*Task:*
Show every line of the data that includes the word "width".
━━━ Record extracts ━━━
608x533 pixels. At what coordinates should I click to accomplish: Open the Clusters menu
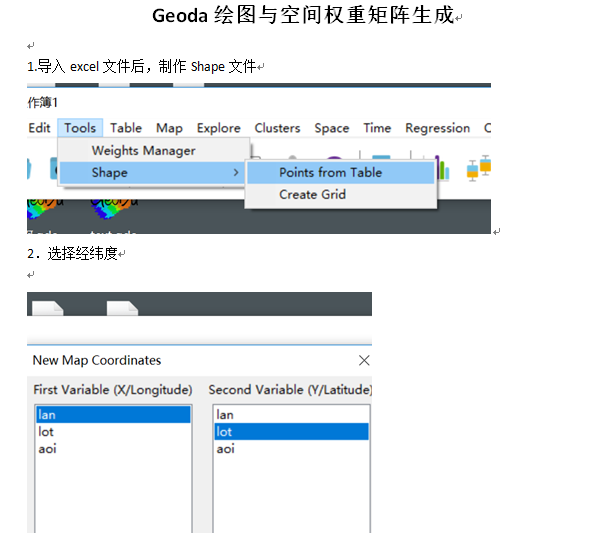tap(277, 128)
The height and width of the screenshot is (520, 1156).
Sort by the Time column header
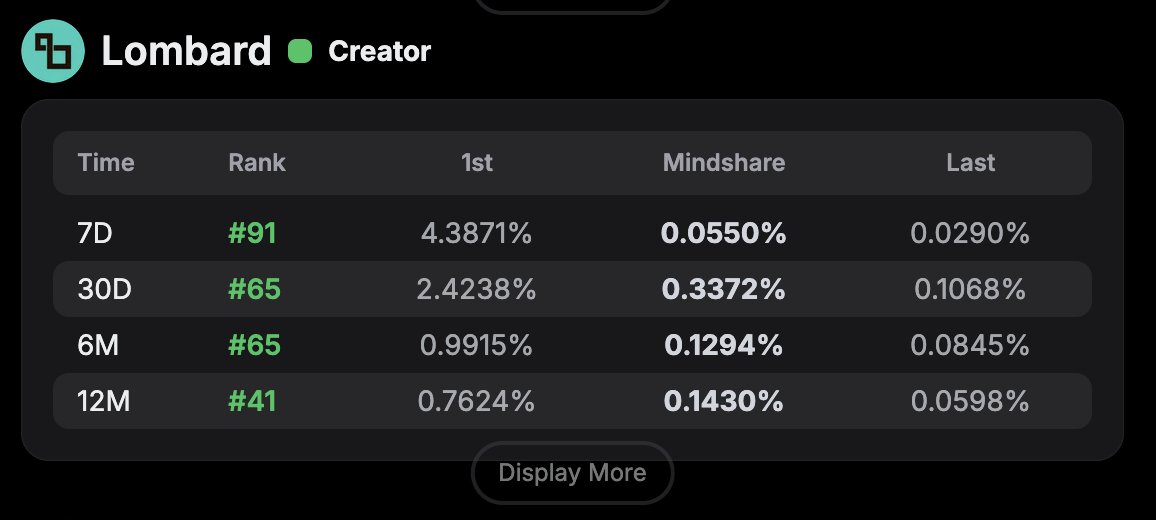[x=106, y=162]
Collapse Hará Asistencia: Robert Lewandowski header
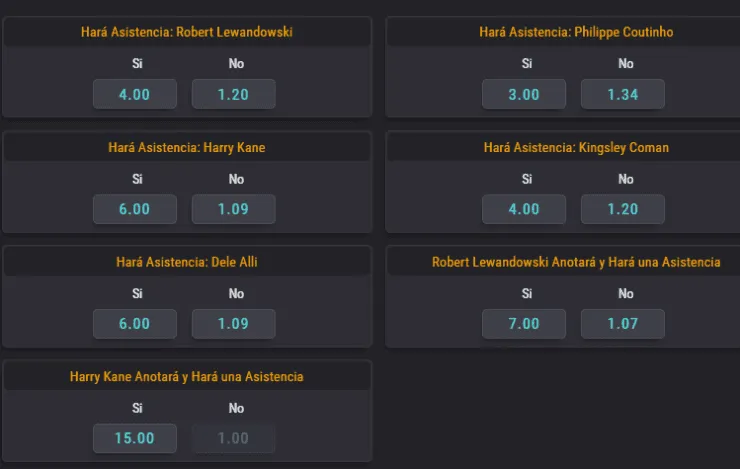740x469 pixels. (x=187, y=32)
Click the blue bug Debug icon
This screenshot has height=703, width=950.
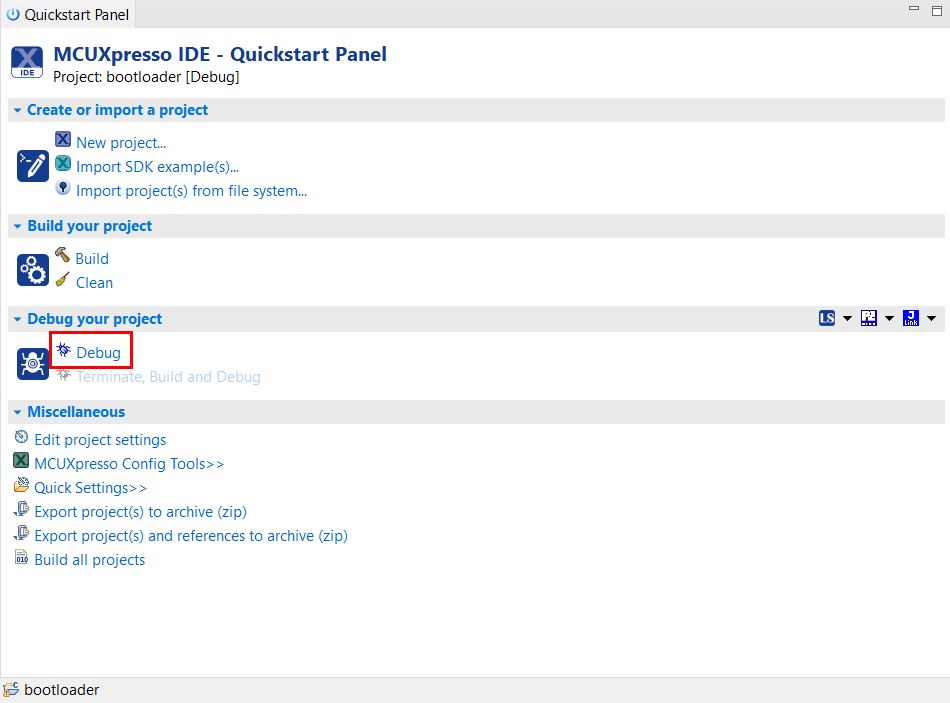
━━━
*The answer:*
The height and width of the screenshot is (520, 1156).
This screenshot has height=703, width=950.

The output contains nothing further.